WHAT IS ASKED: Can you give every row again with "image" changed to "frame" and everything else unchanged, leaving out the pictures?
▼
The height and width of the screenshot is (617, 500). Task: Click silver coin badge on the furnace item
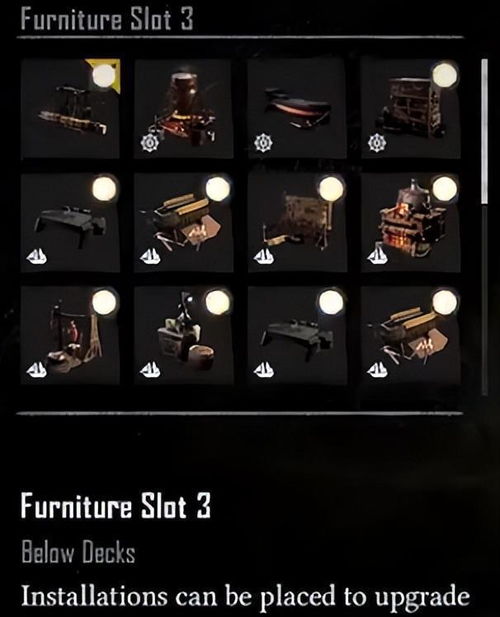445,188
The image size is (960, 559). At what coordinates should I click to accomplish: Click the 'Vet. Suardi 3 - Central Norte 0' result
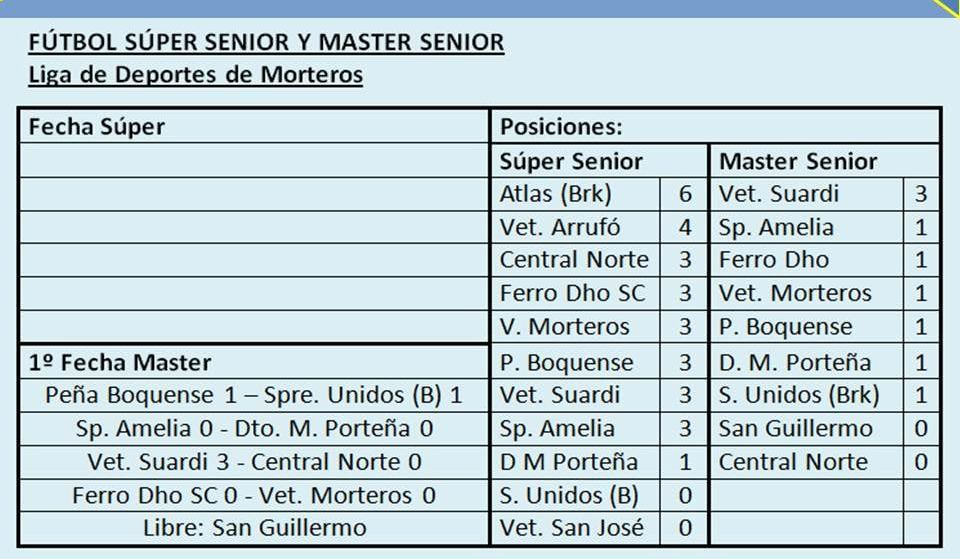(x=254, y=462)
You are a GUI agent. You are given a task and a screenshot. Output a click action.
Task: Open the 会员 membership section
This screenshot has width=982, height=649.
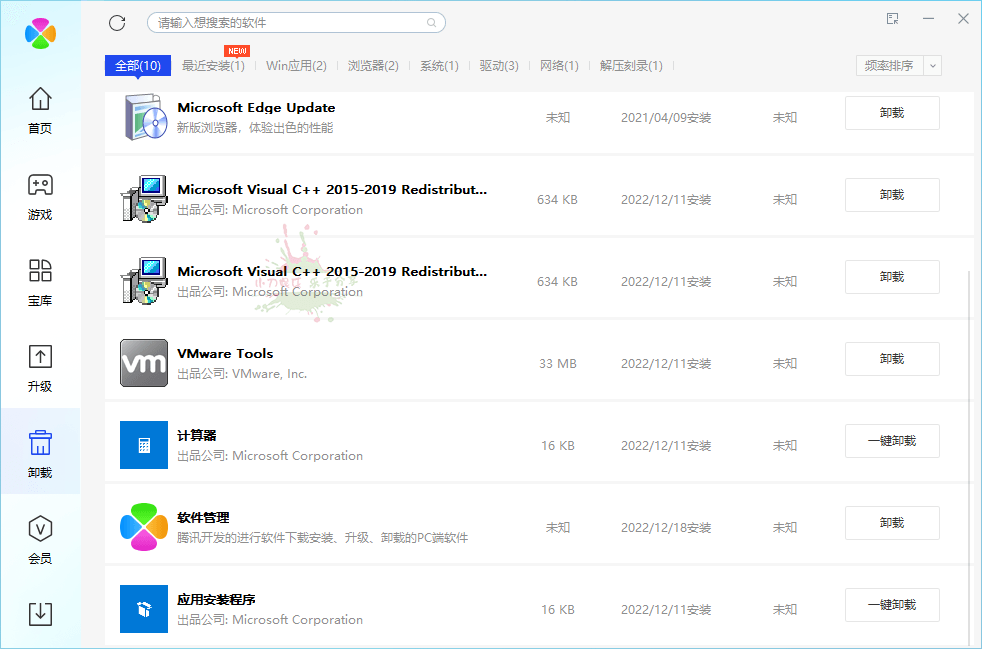coord(40,538)
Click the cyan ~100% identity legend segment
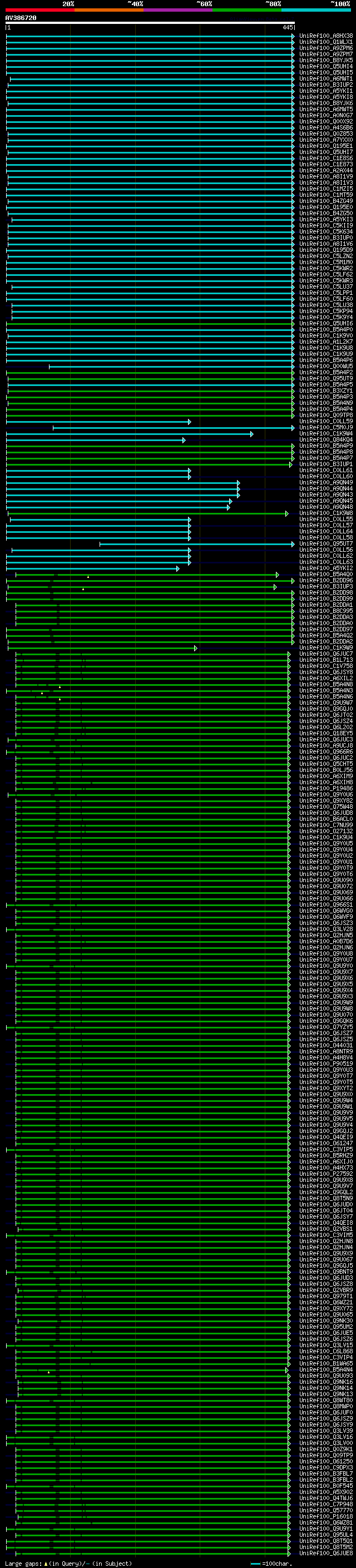This screenshot has height=1568, width=356. point(316,10)
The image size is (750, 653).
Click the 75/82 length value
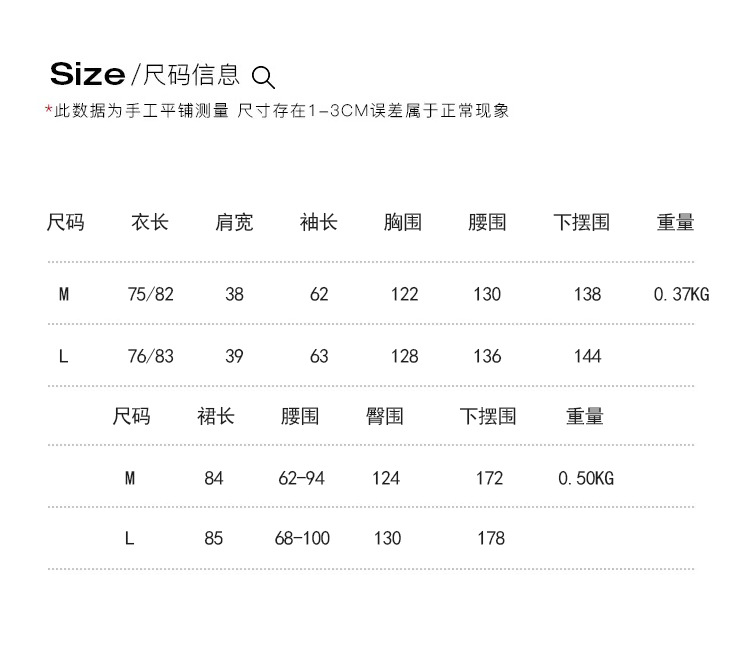[x=151, y=294]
▲
WRITTEN ANSWER:
The height and width of the screenshot is (617, 500). Task: Click silver coin badge on the furnace item
445,188
The frame size is (960, 559). At what coordinates should I click to accomplish: Click the 'Vet. Suardi 3 - Central Norte 0' result
(x=254, y=462)
You are a GUI agent. You are given a task and a screenshot. Output a click action.
Task: Open the 会员 membership section
This screenshot has width=982, height=649.
coord(40,538)
Click the cyan ~100% identity legend segment
This screenshot has height=1568, width=356. point(316,10)
The frame size is (750, 653).
Click the 75/82 length value
[x=151, y=294]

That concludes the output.